[TASK STATEMENT] Convert the lines of the items below into a numbered list, skipping any blank lines and leaving out the pictures.
BEGIN RECORD EXCERPTS
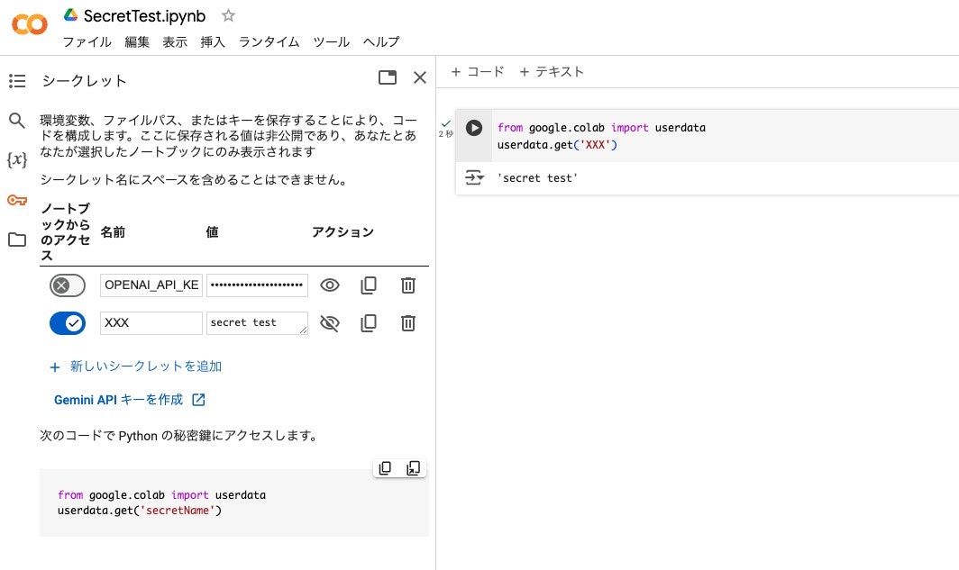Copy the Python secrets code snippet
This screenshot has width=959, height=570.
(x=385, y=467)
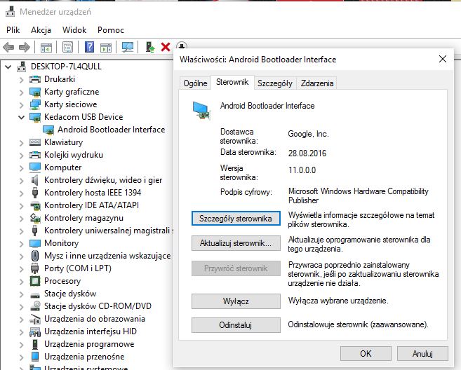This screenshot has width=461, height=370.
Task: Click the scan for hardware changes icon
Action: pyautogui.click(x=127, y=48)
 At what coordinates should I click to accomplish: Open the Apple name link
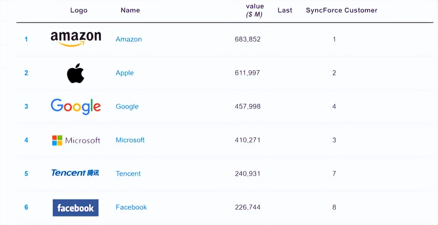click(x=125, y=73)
END RECORD EXCERPTS
[CORRECT RESULT]
1. Copy the Python secrets code snippet
2. This screenshot has width=959, height=570.
3. (x=385, y=467)
4. This screenshot has width=461, height=370.
5. Task: Click the scan for hardware changes icon
6. Action: pyautogui.click(x=127, y=48)
7.  At what coordinates should I click to accomplish: Open the Apple name link
8. click(x=125, y=73)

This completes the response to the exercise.